Background: Spontaneous coronary artery dissection (SCAD) contributes to a significant number of acute coronary syndrome (ACS) in middle-aged female. SCAD data are accumulating to understand its epidemiology, etiology, presentation, and diagnosis. Despite the rising incidence, there is limited data regarding the number of diagnosed cases based on hospital location. We hypothesized that more cases of SCAD are diagnosed at teaching urban hospitals than urban non-teaching or rural hospitals. Methods: In this retrospective study, the discharge data were extracted from the National Inpatient Sample (NIS), and Healthcare Cost and Utilization Project (HCUP), Agency for Healthcare Research and Quality from 2010 to 2017. We used the 9th and the 10th revisions of International Classification Disease (ICD-9-CM code 414.12, ICD-10-CM Code I25. 42) for SCAD. SCAD cases per year (weighted to represent nation sample) were collected and stratified by hospital location (urban teaching, urban non-teaching, and rural). p - value was calculated by Cochran-Armitage test.
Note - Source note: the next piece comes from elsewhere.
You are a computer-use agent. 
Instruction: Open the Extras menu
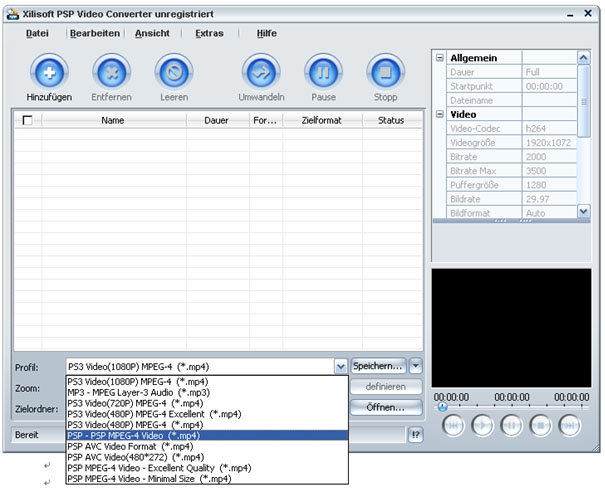[209, 33]
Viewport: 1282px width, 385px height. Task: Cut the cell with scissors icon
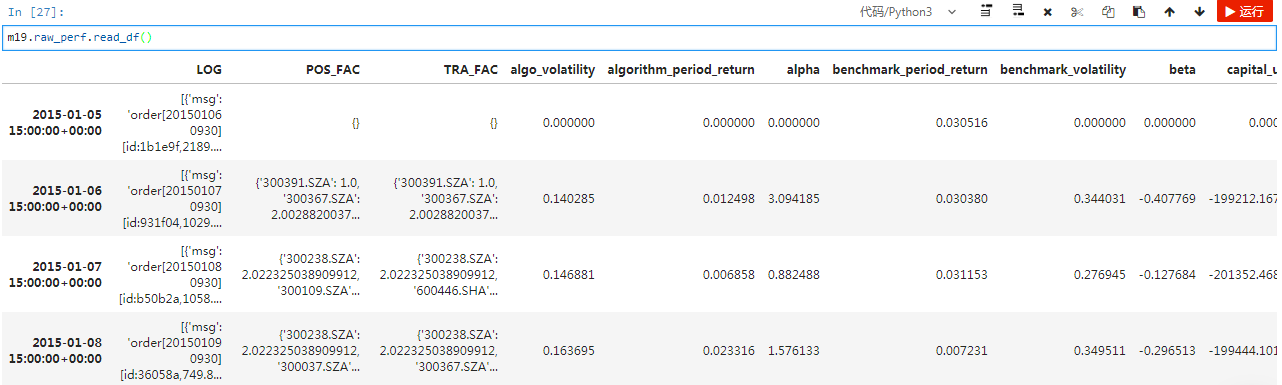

A p -value of <0.05 was considered significant and all p-values were two-sided. Results: We found a total of 490 patients with a primary diagnosis of SCAD. The numbers were weighted to present a national total of 2432 discharges. Demographic characteristics are shown in table-1. Year-year SCAD cases quantified by rural, urban teaching, urban non-teaching status are shown in table-1. Of these 2432 discharges, 72.34% were at the urban teaching hospitals, followed by 25.05% at urban non-teaching hospitals, and only 2.6% were at rural hospitals. This difference was statistically significant (p -value <0.001). Conclusions: A higher number of SCAD cases at urban teaching hospitals may indicate the diagnosis bias due to better availability of expertise and advanced modalities to diagnose this entity at urban teaching hospitals.